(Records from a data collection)
╔══

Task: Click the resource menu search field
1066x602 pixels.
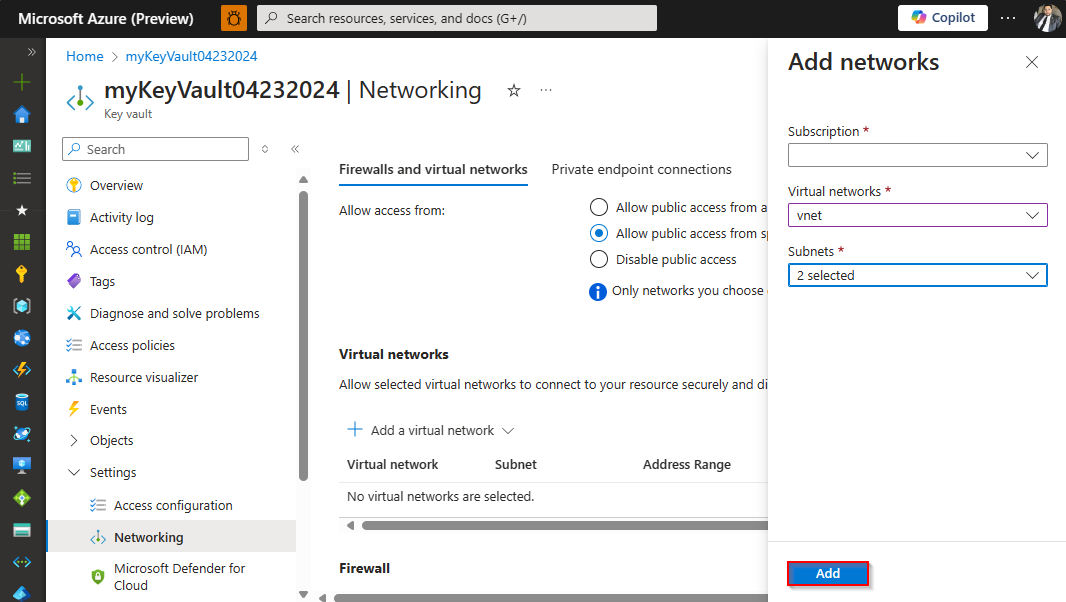Action: pyautogui.click(x=155, y=148)
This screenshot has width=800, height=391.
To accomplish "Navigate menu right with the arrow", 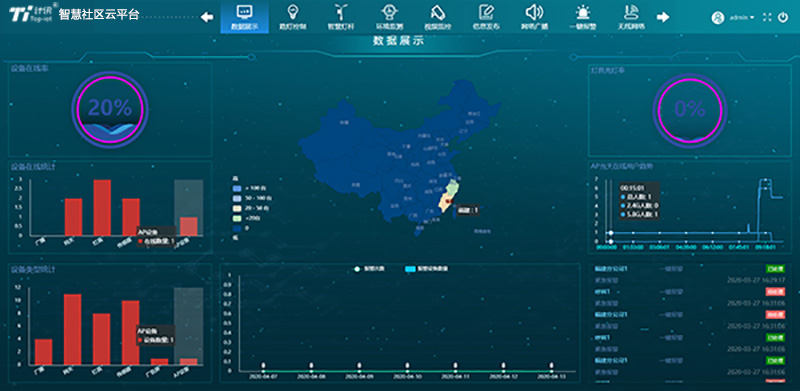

╚══

» **AIM OF THE EXERCISE**
Retype the records exactly. Any image in them should not appear in what you write.

» **RESPONSE AREA**
Task: Click the resource menu search field
1066x602 pixels.
Action: pyautogui.click(x=155, y=148)
This screenshot has width=800, height=391.
To accomplish "Navigate menu right with the arrow", 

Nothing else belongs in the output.